Context Engineering: Managing What Your LLM Sees

Topics Covered

Context Window Fundamentals

Why Bigger Windows Are Not Enough

Tokens Are Not Characters

The Context Engineering Paradigm

The Four Strategies

Why Prompt Tone Matters

Conversation History Management

Three Approaches to History Management

Hybrid: Summary Plus Recent Window

What to Preserve, What to Drop

Summarization and Compression

When to Summarize

Summarization Prompts

Compressing Tool Outputs

Token Budgeting

Anatomy of a Context Budget

Monitoring and Enforcement

Cost Optimization Strategies

Every LLM call works the same way: you send a sequence of tokens in, and the model generates tokens out. The context window is the maximum number of tokens the model can process in a single call. Input and output combined. Think of it as working memory. Everything the model knows about your current task must fit inside this window, because LLMs have no memory between API calls.

Early models had tiny windows. GPT-3.5 started at 4,096 tokens. Roughly 3,000 words. That is about 6 pages of text. Try fitting a system prompt, conversation history, retrieved documents, and a complex question into 6 pages. You cannot. This constraint forced developers into aggressive compression and truncation strategies from day one.

Modern models have dramatically larger windows. Claude offers 200K tokens. Gemini offers 1 million or more. GPT-4o supports 128K. These larger windows seem like they solve the problem, just send everything. But they do not, for three reasons.

Why Bigger Windows Are Not Enough

Cost scales linearly with tokens. Sending 100K tokens costs 25x more than sending 4K tokens. For an agent that makes 50 LLM calls per task, the difference between a lean context and a bloated one is the difference between $0.50 and $12.50 per task. At 10,000 tasks per day, that is $500 versus $125,000 daily.

Latency increases with context size. More tokens means more time for the model to process the input before generating the first output token. Time-to-first-token (TTFT) can jump from 500ms with 4K tokens to 5 seconds or more with 200K tokens. For interactive agents, this delay is noticeable and frustrating.

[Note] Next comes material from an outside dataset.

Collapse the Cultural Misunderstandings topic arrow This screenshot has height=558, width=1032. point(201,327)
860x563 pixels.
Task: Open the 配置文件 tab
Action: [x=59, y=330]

More context does not mean better answers. Research on the "lost-in-the-middle" phenomenon shows that LLMs attend most strongly to information at the beginning and end of the context window. Information buried in the middle (between positions 20% and 80% of the total context) gets significantly less attention. Dumping an entire knowledge base into the window does not help if the relevant paragraph is on page 47 of 100.

Key Insight

Andrej Karpathy framed context engineering as an operating system problem. The LLM is the CPU (it processes whatever is in working memory. The context window is RAM) limited, expensive, and volatile. You are the operating system. You decide what gets loaded into RAM, what gets swapped to disk, and what gets evicted. Most agent failures are not model failures. They are context failures: the right information was not in the window when the model needed it.

Tokens Are Not Characters

Tokenization splits text into subword units, not characters or words. The word "unbelievable" is one word but typically 3-4 tokens ("un", "believ", "able" or similar). Code is especially token-hungry. A 50-line Python function might consume 500 tokens because of variable names, indentation, and operators. JSON is worse: a 1KB JSON payload can consume 400+ tokens due to curly braces, colons, quotes, and repeated key names.

This matters for budgeting. If your system prompt is 2,000 characters, do not assume it is 500 tokens. Use your provider's tokenizer to count exactly. OpenAI provides tiktoken. Anthropic provides token counts in API responses. Always measure, never estimate.